- **Yang Harus Dikerjakan**:
**a)** Terjemahkan kalimat dari teks tentang perayaan Natal ini ke dalam bahasa Inggris: "Bahkan, hampir tidak ada perayaan Natal Bersama yang tidak dihadiri pejabat publik atau tokoh politik."
**b)** Tolong salin ulang kata demi kata baris data di bawah, mulai dari baris yang memuat "Image resolution: width=613" sampai dengan baris yang memuat "point(71,81)", dan jangan sertakan gambarnya.

Hukum Melibatkan Diri dalam Perayaan Natal dan Perayaan Agama Lainnya

HTI-Press. Perayaan Natal Bersama yang melibatkan umat Islam masih saja marak 
terjadi. Kendati Majelis Ulama Indonesia (MUI) telah mengeluarkan fatwa 
haramnya umat Islam terlibat dalam perayaan Natal, namun banyak yang tidak 
mengindahkan fatwa itu. Bahkan, hampir tidak ada perayaan Natal Bersama yang 
tidak dihadiri pejabat publik atau tokoh politik. Toleransi dan persatuan 
kerapkali dijadikan sebagai dalihnya. Keadaan semakin runyam ketika ada 
sejumlah ’ulama’ atau ’tokoh Islam’ yang melegitimasi sikap tersebut dengan 
berbagai dalil yang telah disimpangkan sedemikian rupa. 
Bagaimana sesunguhnya hukum melibatkan diri dalam perayaan natal dan hari raya 
agama-agama lainnya?

- **Baris Data Tugas**:
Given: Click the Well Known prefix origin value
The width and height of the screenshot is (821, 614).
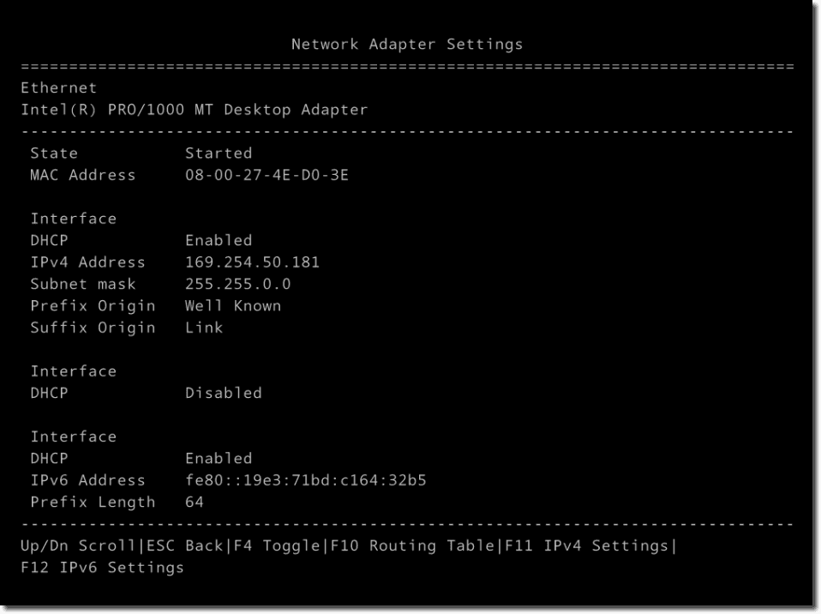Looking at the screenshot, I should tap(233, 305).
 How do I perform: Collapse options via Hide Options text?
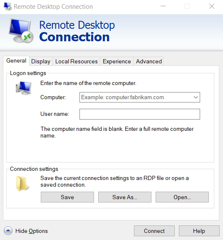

* * *

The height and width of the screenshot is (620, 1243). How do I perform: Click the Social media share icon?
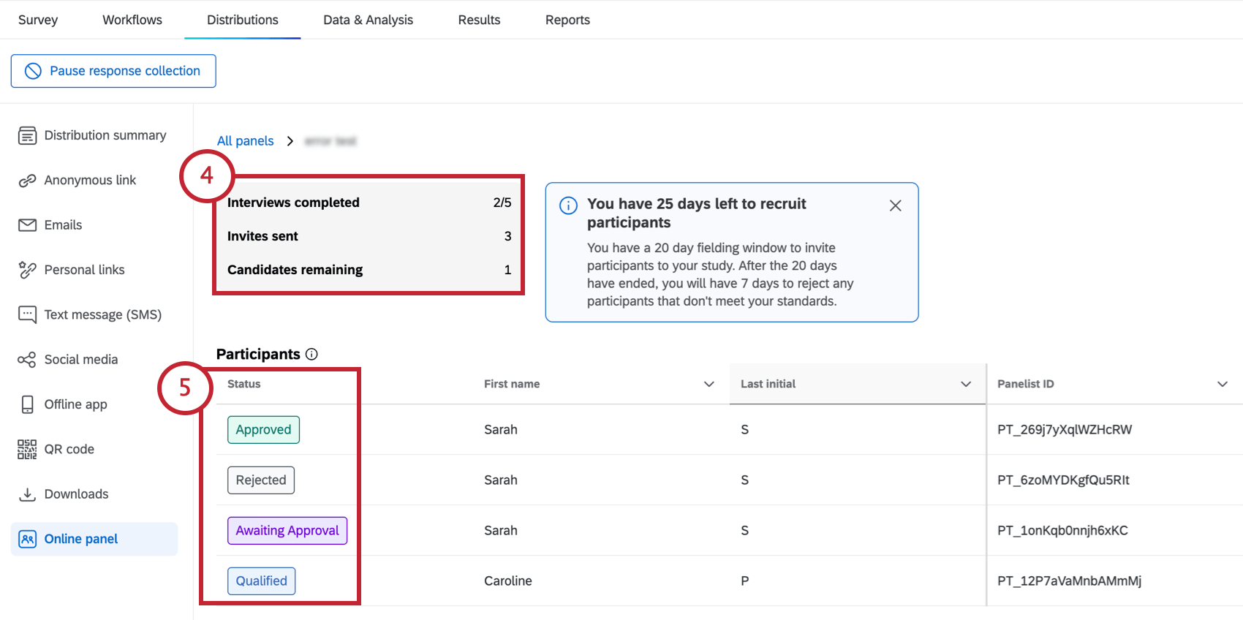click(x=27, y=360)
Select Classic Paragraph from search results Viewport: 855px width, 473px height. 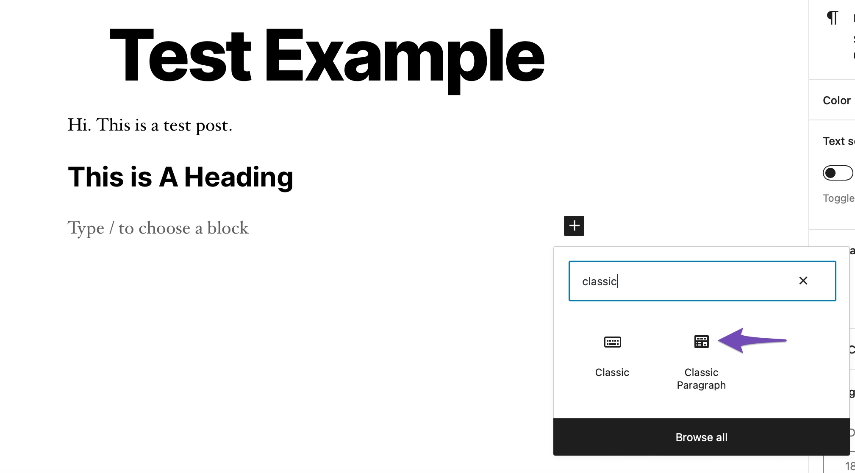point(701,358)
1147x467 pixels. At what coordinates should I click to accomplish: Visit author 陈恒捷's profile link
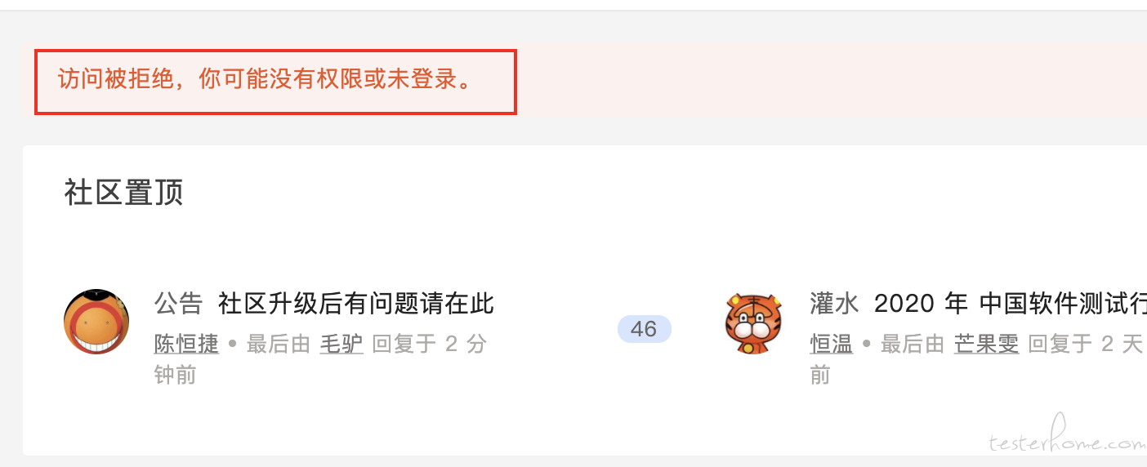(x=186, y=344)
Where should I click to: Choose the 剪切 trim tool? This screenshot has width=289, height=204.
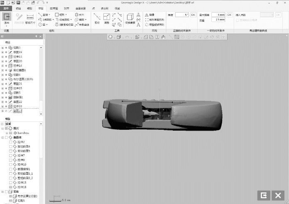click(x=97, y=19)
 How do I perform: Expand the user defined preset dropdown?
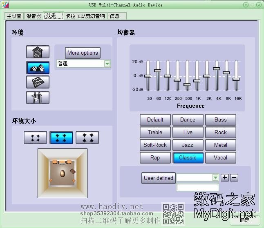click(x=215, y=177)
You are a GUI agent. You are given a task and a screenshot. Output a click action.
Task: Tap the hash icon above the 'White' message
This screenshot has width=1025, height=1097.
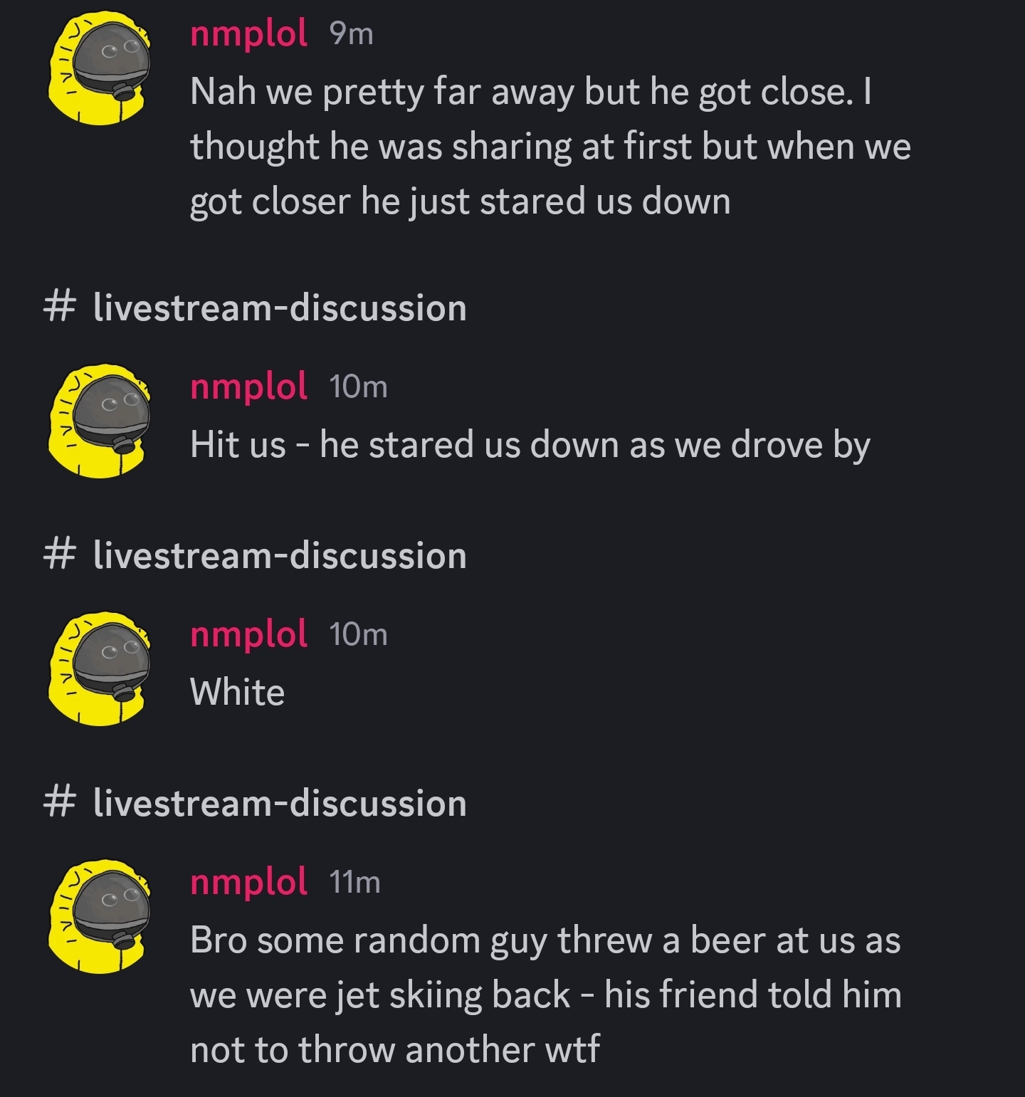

---

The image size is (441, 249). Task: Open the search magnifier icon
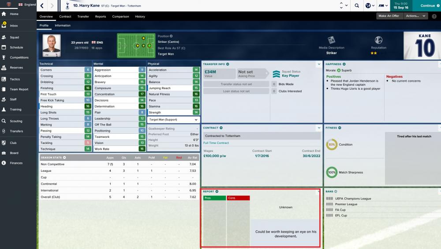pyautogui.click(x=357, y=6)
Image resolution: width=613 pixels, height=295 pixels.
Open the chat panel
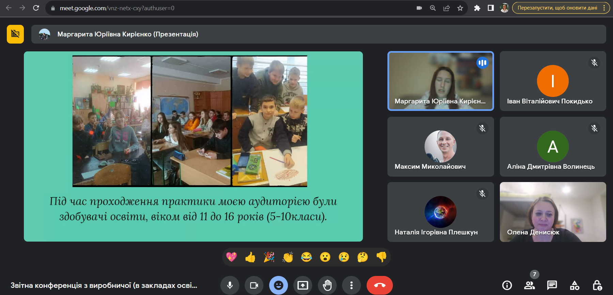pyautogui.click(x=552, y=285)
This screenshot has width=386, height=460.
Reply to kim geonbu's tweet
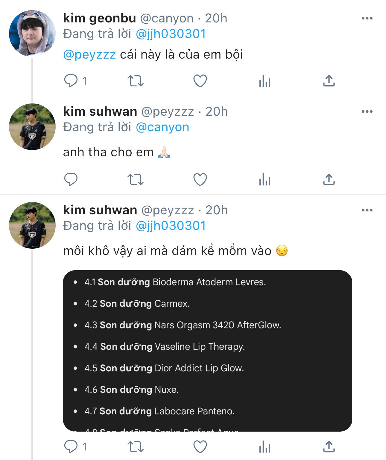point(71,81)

- **Jawaban Tiap Tugas**:
**a)** In fact, there is almost no joint Christmas celebration that is not attended by public officials or political figures.

**b)**
Image resolution: width=613 pixels, height=295 pixels.
Open the chat panel
pyautogui.click(x=552, y=285)
This screenshot has width=386, height=460.
Reply to kim geonbu's tweet
point(71,81)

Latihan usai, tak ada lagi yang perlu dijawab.